Technical preparation
Master Python and ML frameworks like PyTorch/TensorFlow.,Understand deep learning workflows and model optimization.,Familiarize yourself with cloud (AWS) and MLOps tools.,Practice evaluating ML code for efficiency and correctness.
Behavioral questions
Discuss a complex AI research project you led.,Explain how you collaborate in interdisciplinary teams.,Describe your passion for applied AI research.,Share how you approach problem-solving in ML.

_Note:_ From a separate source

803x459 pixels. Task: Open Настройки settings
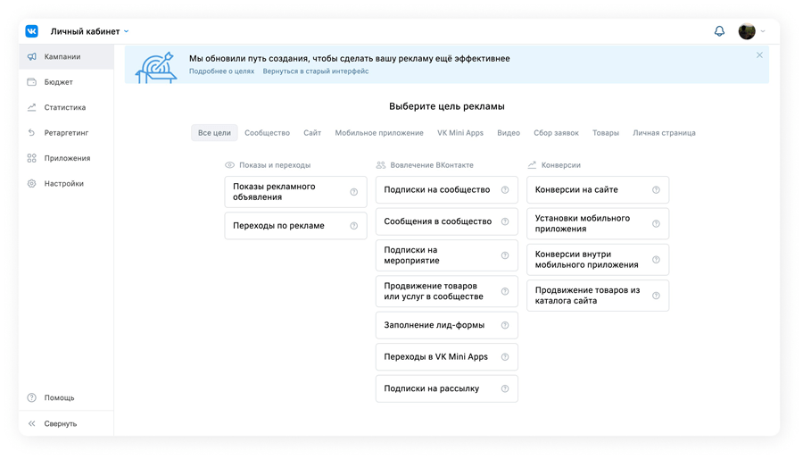[x=64, y=184]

Frequently asked questions
- What is the Human Frontier Collective (HFC) Fellowship at Scale AI?
- The HFC Fellowship at Scale AI is a program that brings together top researchers and domain experts to collaborate on high-impact projects shaping the future of AI. Fellows apply their expertise to design, evaluate, and interpret generative AI systems, gaining exposure to cutting-edge research and a network of leading thinkers.
- Is the Machine Learning Fellow role at Scale AI remote?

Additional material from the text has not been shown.